Die Meinung, demontierte Betriebe im Ausland wieder nutzbringend einsetzen zu können, ist nur beschränkt richtig. Bei schweren, umfangreichen Anlagen stellen Demontagen eine wirtschaftliche und finanzielle Vernichtung dar, die sich das auf die amerikanische Hilfe angewiesene Europa nicht leisten kann. Wenn ein Stahlwerk (wie in Essen) über 100 Mill. RM gekostet hat, die Demontage Jahre in Anspruch nimmt und 20 Mill. RM verschlingt, schließlich auf Reparationskonto nur 9,5 Mill. RM gutgeschrieben werden und nach dem Urteil von Sachverständigen dieses Werk draußen nicht wieder zur Produktion gebracht werden kann, – dann erscheint dies angesichts des akuten Stahlmangels in der ganzen Welt als unzweckmäßig. Sollte ferner das umfangreichste und leistungsfähigste deutsche Hütten- und Stahlwerk, die August-Thyssen-Hütte in Duisburg-Hamborn, die ebenfalls auf der Reparationsliste steht, wirklich abgebrochen werden, so würden Anlagen im Werte von mehreren hundert Millionen RM mit einer Stahlkapazität von über 200 600 t (monatlich) vernichtet. Die Demontage würde unter Inanspruchnahme von mehreren tausend Arbeitern länger als ein halbes Jahrzehnt dauern.

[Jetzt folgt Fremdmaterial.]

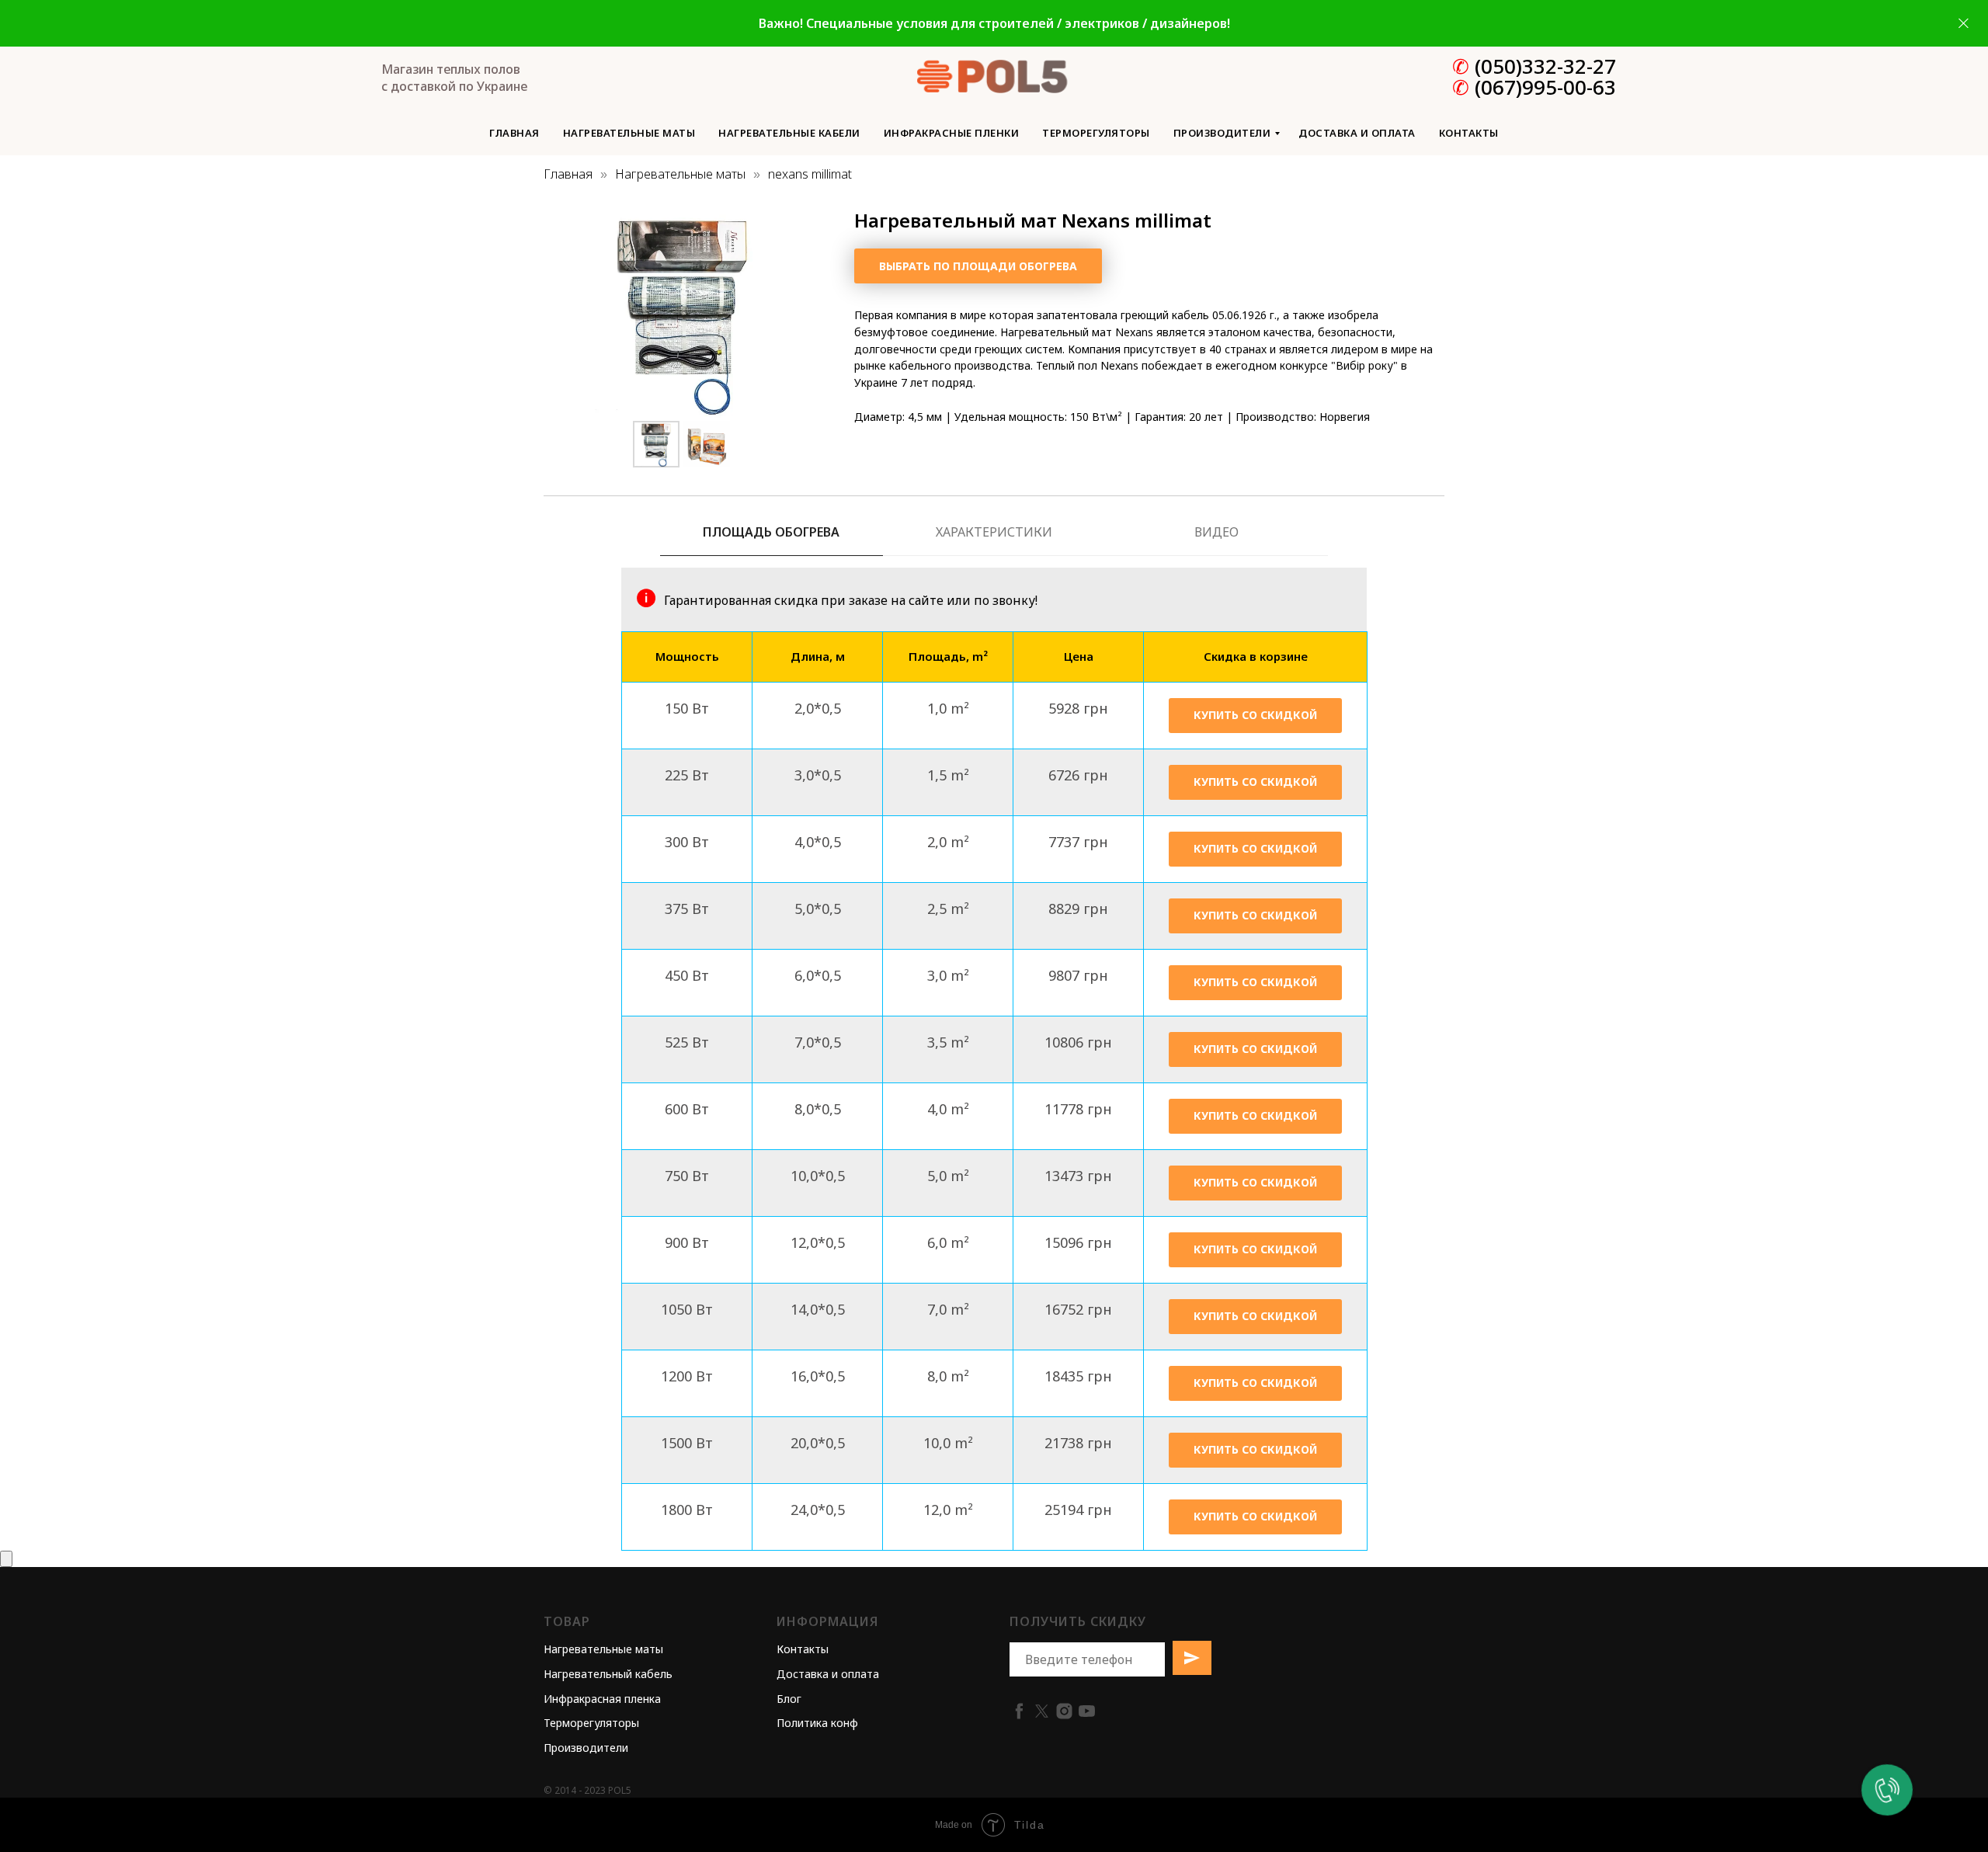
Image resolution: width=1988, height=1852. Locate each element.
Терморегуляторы (1096, 133)
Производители (1222, 133)
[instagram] (1064, 1711)
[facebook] (1019, 1711)
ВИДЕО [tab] (1216, 532)
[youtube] (1087, 1711)
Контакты (1469, 133)
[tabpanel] (994, 594)
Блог (789, 1698)
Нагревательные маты (629, 133)
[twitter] (1041, 1711)
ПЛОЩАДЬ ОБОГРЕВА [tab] (771, 532)
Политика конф (817, 1722)
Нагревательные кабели (789, 133)
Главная (514, 133)
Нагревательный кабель (608, 1673)
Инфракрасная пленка (602, 1698)
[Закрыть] (1963, 24)
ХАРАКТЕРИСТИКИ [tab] (994, 532)
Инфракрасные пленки (952, 133)
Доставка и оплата (1357, 133)
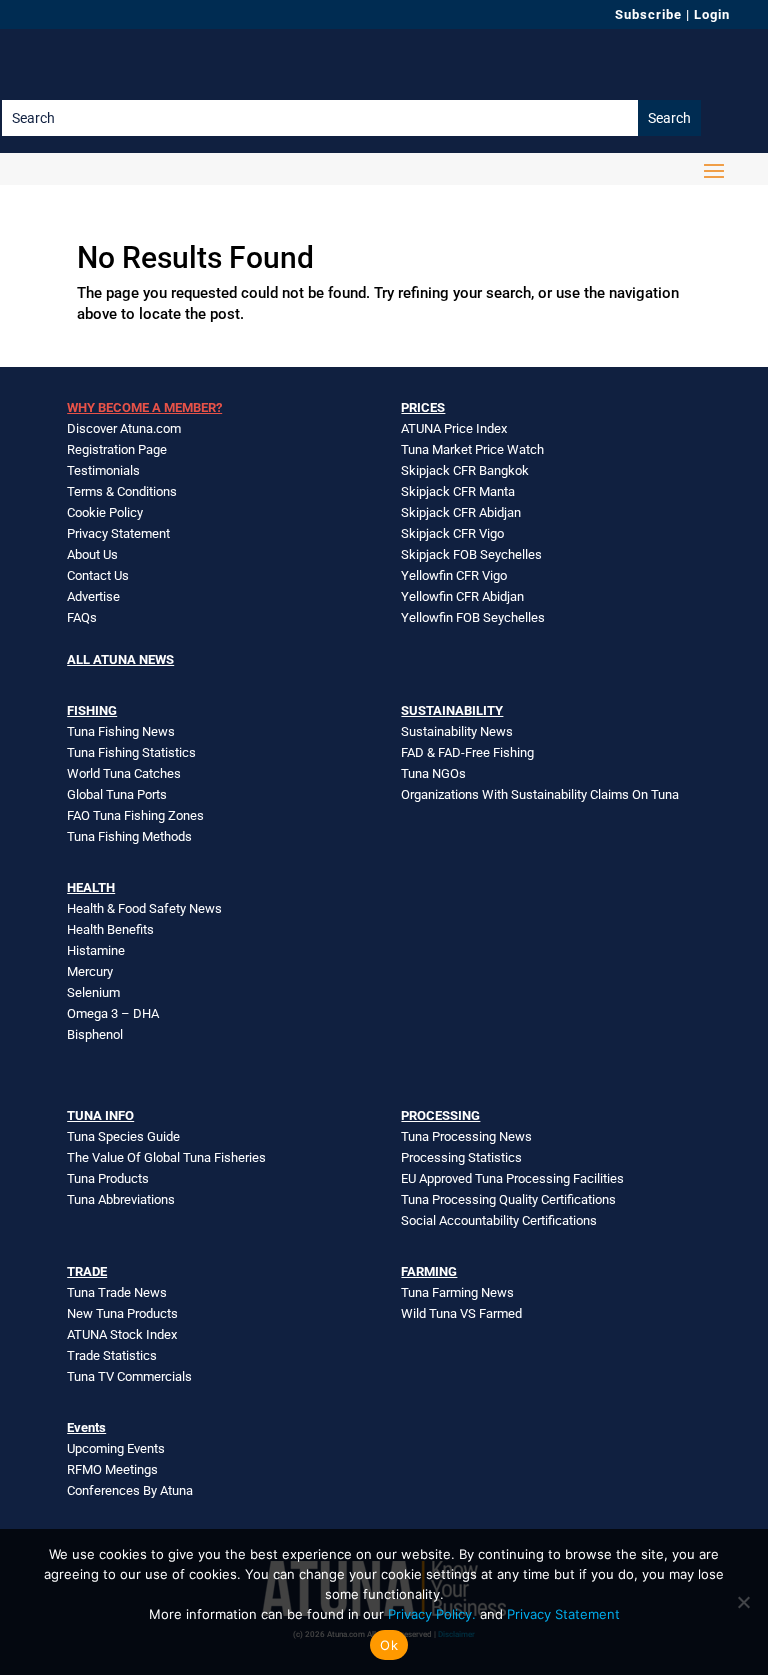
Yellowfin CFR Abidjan (462, 596)
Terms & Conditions (122, 491)
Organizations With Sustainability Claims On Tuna (540, 794)
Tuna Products (108, 1178)
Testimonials (103, 470)
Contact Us (98, 575)
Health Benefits (110, 929)
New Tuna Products (122, 1313)
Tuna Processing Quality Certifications (508, 1199)
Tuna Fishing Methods (129, 836)
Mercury (90, 971)
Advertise (93, 596)
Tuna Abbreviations (121, 1199)
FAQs (82, 617)
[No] (743, 1602)
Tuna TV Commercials (129, 1376)
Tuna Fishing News (121, 731)
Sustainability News (457, 731)
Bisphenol (95, 1034)
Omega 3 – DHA (113, 1013)
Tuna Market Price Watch (472, 449)
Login (712, 14)
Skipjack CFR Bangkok (465, 470)
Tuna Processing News (466, 1136)
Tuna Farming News (457, 1292)
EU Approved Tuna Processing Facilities (512, 1178)
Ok (389, 1645)
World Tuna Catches (124, 773)
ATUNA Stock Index (122, 1334)
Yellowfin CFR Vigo (454, 575)
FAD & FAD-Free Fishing (467, 752)
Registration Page (117, 449)
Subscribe (648, 14)
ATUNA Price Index (454, 428)
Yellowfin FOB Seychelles (473, 617)
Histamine (96, 950)
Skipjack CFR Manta (458, 491)
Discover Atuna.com (124, 428)
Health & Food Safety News (144, 908)
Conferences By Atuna (130, 1490)
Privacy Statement (118, 533)
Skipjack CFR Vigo (452, 533)
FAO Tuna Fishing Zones (135, 815)
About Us (92, 554)
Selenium (93, 992)
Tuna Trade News (117, 1292)
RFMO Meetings (112, 1469)
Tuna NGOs (433, 773)
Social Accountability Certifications (499, 1220)
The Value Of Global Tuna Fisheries (166, 1157)
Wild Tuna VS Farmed (461, 1313)
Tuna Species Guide (123, 1136)
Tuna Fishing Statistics (131, 752)
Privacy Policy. (432, 1614)
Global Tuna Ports (117, 794)
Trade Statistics (112, 1355)
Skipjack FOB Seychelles (471, 554)
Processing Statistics (461, 1157)
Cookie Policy (105, 512)
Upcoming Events (116, 1448)
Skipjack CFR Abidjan (461, 512)
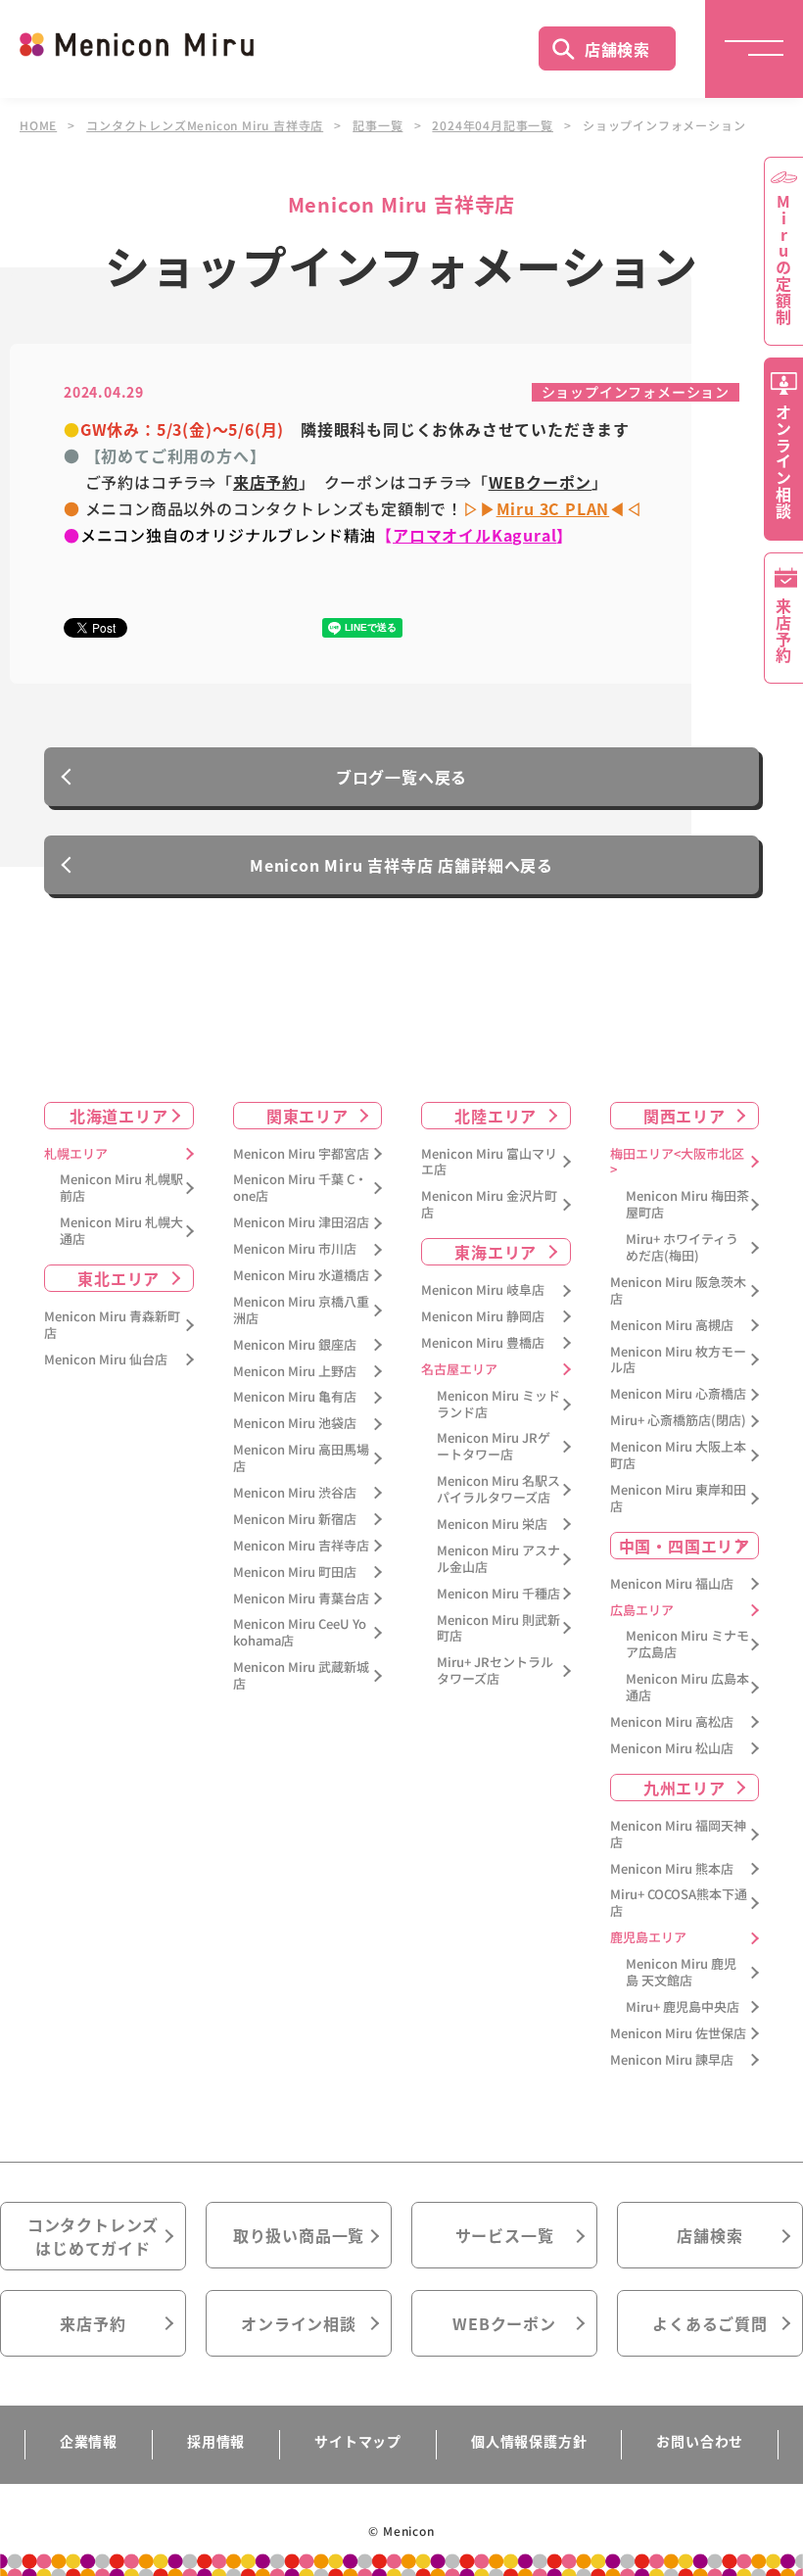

Für die breite Öffentlichkeit ist vor allem auch die Forderung nicht verständlich, daß nicht nur wichtige Anlagen der Schwerindustrie, die der Friedenswirtschaft dienen können, demontiert werden sollen, sondern auch zahlreiche Zubringerbetriebe für den Kohlenbergbau und den notleidenden Verkehr. Die Demontage verhindert die Verwirklichung des Marshall-Planes. Der von deutscher Seite wiederholt gemachte und von der Verwaltung für Wirtschaft in Frankfurt aufgenommene Vorschlag, die vorhandenen Anlagen nicht abzureißen, sondern sie an Ort und Stelle wieder ins Laufen zu bringen und für den deutschen und europäischen Wiederaufbau arbeiten zu lassen, stellt einen Ausweg dar, der nicht nur den größten wirtschaftlichen und sozialen Effekt bringt, sondern ebenso von einer nicht zu unterschätzenden politischen und psychologischen Bedeutung ist.